Data Queries

There are two fundamental types of AQL queries:

  • queries which access data (read documents)
  • queries which modify data (create, update, replace, delete documents)

Data Access Queries

Retrieving data from the database with AQL does always include a RETURN operation. It can be used to return a static value, such as a string:

RETURN "Hello ArangoDB!"

The query result is always an array of elements, even if a single element was returned and contains a single element in that case: ["Hello ArangoDB!"]

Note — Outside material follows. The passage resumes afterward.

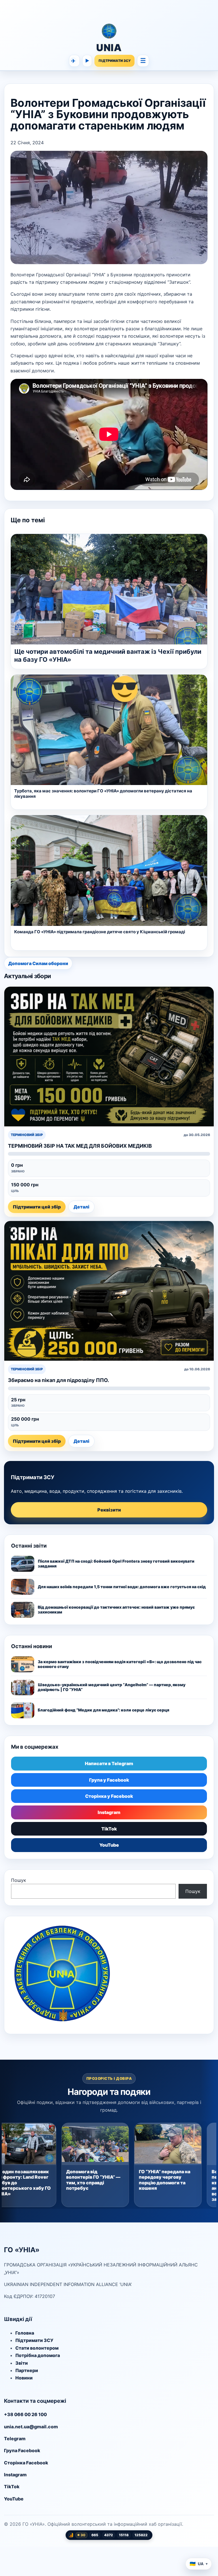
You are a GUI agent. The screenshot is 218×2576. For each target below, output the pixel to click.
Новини (24, 2378)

The function DOCUMENT() can be called to retrieve a single document via its document handle, for instance:

RETURN DOCUMENT("users/phil")

RETURN is usually accompanied by a FOR loop to iterate over the documents of a collection. The following query executes the loop body for all documents of a collection called users. Each document is returned unchanged in this example:

FOR doc IN users
  RETURN doc

Instead of returning the raw doc, one can easily create a projection:

FOR doc IN users
  RETURN { user: doc, newAttribute: true }

For every user document, an object with two attributes is returned. The value of the attribute user is set to the content of the user document, and newAttribute is a static attribute with the boolean value true.

Operations like FILTER, SORT and LIMIT can be added to the loop body to narrow and order the result. Instead of above shown call to DOCUMENT(), one can also retrieve the document that describes user phil like so:

FOR doc IN users
  FILTER doc._key == "phil"
  RETURN doc

The document key is used in this example, but any other attribute could equally be used for filtering. Since the document key is guaranteed to be unique, no more than a single document can match this filter. For other attributes this may not be the case. To return a subset of active users (determined by an attribute called status), sorted by name in ascending order, you can do:

FOR doc IN users
  FILTER doc.status == "active"
  SORT doc.name
  LIMIT 10

Note that operations do not have to occur in a fixed order and that their order can influence the result significantly. Limiting the number of documents before a filter is usually not what you want, because it easily misses a lot of documents that would fulfill the filter criterion, but are ignored because of a premature LIMIT clause. Because of the aforementioned reasons, LIMIT is usually put at the very end, after FILTER, SORT and other operations.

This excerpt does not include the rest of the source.